AGREEMENT AND PLAN OF MERGER
This Agreement and Plan of Merger (this “Plan”) is made as of March 31, 2021, by and among NILT, Inc., a Delaware corporation (the “Merging Company”) and Nissan-Infiniti LT, a Delaware statutory trust (the “Surviving Entity”).
RECITALS
WHEREAS, the Surviving Entity is a statutory trust duly organized and existing under the laws of the State of Delaware;
WHEREAS, the Merging Company is a corporation duly organized and existing under the laws of the State of Delaware;
WHEREAS, NILT Trust, a Delaware statutory trust (the “Beneficiary”), owns all of the issued and outstanding shares of capital stock of the Merging Company and is sole beneficiary of the Surviving Entity;
WHEREAS, the Beneficiary has approved this Plan, and declared it advisable that the Merging Company merge with and into the Surviving Entity, which shall be the surviving entity, in the manner and upon the terms and conditions hereinafter set forth and with the effect provided by and pursuant to the applicable provisions of Delaware Statutory Trust Act (The “DSTA”) and the Delaware General Corporation Law (the “Act” and, together with the DSTA, the “Law”), which law permits the Merger herein contemplated;
WHEREAS, immediately following the execution and delivery of this Plan by the parties hereto, the Beneficiary will deliver a written consent adopting the Plan in accordance with the applicable provisions of the Law; and
WHEREAS, for United States federal income tax purposes, the parties intend that the Merger (as defined below) qualify as a reorganization under Section 368(a) of the Internal Revenue Code of 1986, as amended (the “Code”), and the parties intend, by executing this Agreement, to adopt a plan of reorganization within the meaning of Section 368 of the Code and the Treasury Regulations promulgated thereunder.
PLAN
NOW, THEREFORE, the parties to this Plan, in consideration of the foregoing and the mutual covenants, agreements and provisions hereinafter contained, do hereby agree as follows:
The Merger.

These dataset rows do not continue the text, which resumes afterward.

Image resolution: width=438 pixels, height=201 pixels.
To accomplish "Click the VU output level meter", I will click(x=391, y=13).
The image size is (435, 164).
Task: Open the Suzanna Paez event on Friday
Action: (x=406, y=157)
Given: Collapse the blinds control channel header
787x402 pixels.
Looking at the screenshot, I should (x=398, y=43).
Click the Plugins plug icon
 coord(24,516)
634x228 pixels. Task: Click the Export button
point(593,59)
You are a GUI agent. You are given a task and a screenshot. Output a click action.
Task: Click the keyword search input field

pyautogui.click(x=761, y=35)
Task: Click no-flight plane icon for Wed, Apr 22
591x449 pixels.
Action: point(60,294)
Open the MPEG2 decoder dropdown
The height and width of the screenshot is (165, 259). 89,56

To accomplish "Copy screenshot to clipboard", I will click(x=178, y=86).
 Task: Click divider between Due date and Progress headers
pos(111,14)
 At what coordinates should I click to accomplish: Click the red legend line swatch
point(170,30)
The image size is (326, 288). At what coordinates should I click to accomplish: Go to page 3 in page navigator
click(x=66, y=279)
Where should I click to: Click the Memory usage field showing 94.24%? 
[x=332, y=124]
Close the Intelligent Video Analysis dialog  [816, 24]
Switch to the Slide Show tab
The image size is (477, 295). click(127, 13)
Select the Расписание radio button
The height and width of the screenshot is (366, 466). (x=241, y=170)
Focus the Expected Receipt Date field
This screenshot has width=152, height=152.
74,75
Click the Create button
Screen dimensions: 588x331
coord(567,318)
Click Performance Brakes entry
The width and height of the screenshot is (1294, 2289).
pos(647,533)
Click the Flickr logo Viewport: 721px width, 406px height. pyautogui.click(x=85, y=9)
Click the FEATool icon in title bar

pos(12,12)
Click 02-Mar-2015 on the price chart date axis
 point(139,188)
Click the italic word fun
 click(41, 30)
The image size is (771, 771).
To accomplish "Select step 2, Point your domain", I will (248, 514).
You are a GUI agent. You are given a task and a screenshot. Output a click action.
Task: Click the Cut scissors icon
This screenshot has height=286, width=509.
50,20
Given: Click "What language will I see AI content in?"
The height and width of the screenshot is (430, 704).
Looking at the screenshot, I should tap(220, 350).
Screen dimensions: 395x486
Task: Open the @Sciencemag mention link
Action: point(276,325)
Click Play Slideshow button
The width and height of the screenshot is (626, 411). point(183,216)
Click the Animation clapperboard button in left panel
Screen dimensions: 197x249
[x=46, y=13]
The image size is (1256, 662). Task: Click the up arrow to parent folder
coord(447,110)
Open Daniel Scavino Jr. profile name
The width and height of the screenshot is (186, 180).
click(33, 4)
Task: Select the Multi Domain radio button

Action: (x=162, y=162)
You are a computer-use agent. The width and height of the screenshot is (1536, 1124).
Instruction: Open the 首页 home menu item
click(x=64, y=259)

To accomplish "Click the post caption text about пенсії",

At the Effective Time (as defined below), upon the terms and subject to the conditions set forth in this Plan and in accordance with the applicable provision of the Law, the Merging Company shall be merged with and into the Surviving Entity (the “Merger”), the separate existence of Merging Company shall cease and the existence of the Surviving Entity shall continue unaffected and unimpaired by the merger with all of the rights, privileges, immunities and powers and subject to all the duties and liabilities of a statutory trust organized under the Law.